### Extracted material:
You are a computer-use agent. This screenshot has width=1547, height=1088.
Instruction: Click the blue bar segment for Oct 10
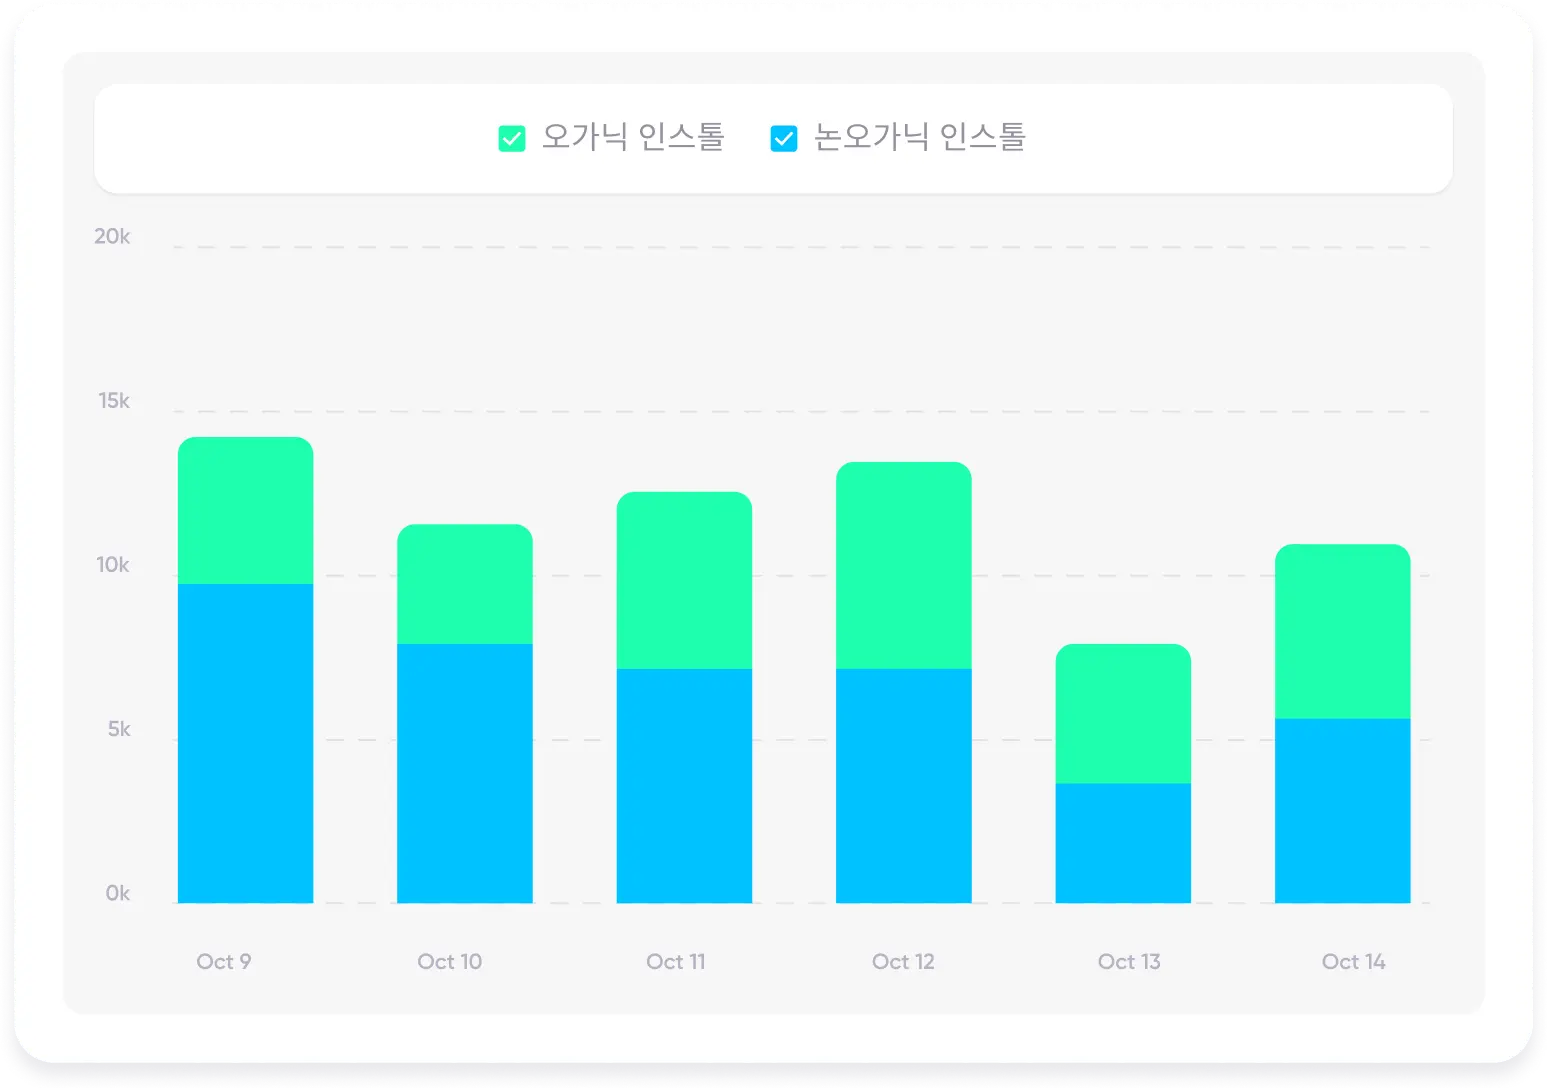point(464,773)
* * *
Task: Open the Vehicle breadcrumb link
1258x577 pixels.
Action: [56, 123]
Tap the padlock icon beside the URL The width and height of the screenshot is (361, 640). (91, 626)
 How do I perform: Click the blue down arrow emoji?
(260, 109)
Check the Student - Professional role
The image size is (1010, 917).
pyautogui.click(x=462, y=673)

### Exercise details:
Where does the string "screenshot" occur in the material? Copy every line where it does.

### Written reply:
You are a computer-use agent. This screenshot has width=1547, height=1088.
Tap the padlock icon beside the URL The width and height of the screenshot is (361, 640). (91, 626)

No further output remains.